Les éléments agro-sourcés et biosourcés
Patrick Rougeau s’interroge sur l’utilisation d’éléments agro-sourcés pour fabriquer du béton qui serait alors plus léger mais moins résistant. Par ailleurs, il nécessiterait plus de matrices cimentaires. « Il n’est pas question de remplacer le béton traditionnel qui a de beau jour devant lui. Faire appel à des co-produits industriels, c’est valoriser les déchets et les réintroduire dans le béton », dit-il ajoutant qu’il existe plusieurs niveaux de réutilisation de la matière selon les caractéristiques du produit.Laurent Izoret considère qu’il faut jouer sur la complémentarité des granulats. « Il faut prendre les matériaux biosourcés pour ce qu’ils sont. Les déchets de chanvre (par exemple) ont leurs propriétés thermiques. Ce sont des matériaux très complémentaires ». Le plus important étant de « contrôler la propriété des matériaux et leur composition » pour éviter les variations.

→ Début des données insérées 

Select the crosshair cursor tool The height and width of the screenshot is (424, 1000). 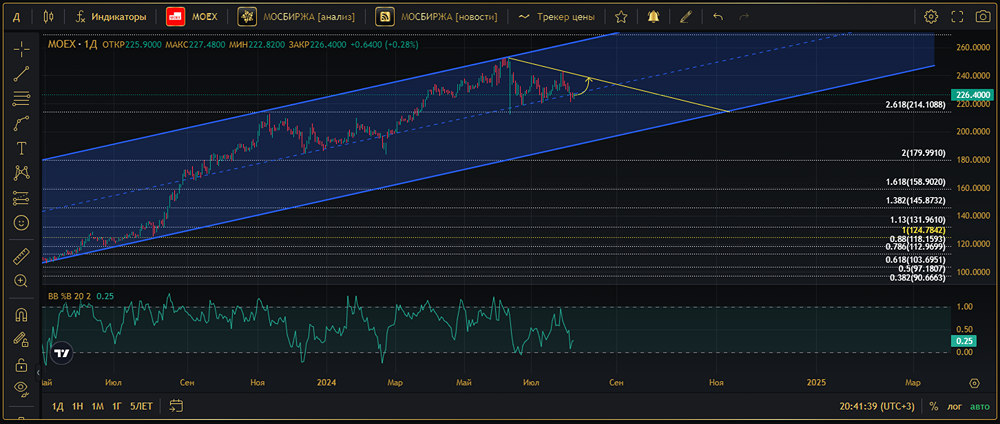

Alors un recyclage à 100%, c’est possible disent les experts mais pour cela il faut lever les freins psychologiques. « Par manque de connaissance, il y a la peur de voir se dégrader la qualité du béton » dit Mme Decreuse. Une inquiétude « légitime » selon M. Izoret qui rappelle que les entreprises sont soumises à des exigences de stabilité et de résistance mécanique. « Il ne faut pas brûler les étapes, on veut construire en toute sécurité. Les projets de recherche pré normative » peuvent aider à accélérer le tendance et à débloquer la situation.
D’un point de vue technique, les centres de concassage doivent être attentifs et ne pas mélanger des bétons de résistance et qualité différentes. Serge Favre rappelle qu’il y a aussi le problème « des particules fines qui absorbent l’eau et donc génèrent des pertes de résistance ».
« Mais la filière doit pouvoir se structurer : le concassage doit se faire selon les spécificités du béton pour ainsi contrôler la variabilité » conclut-il.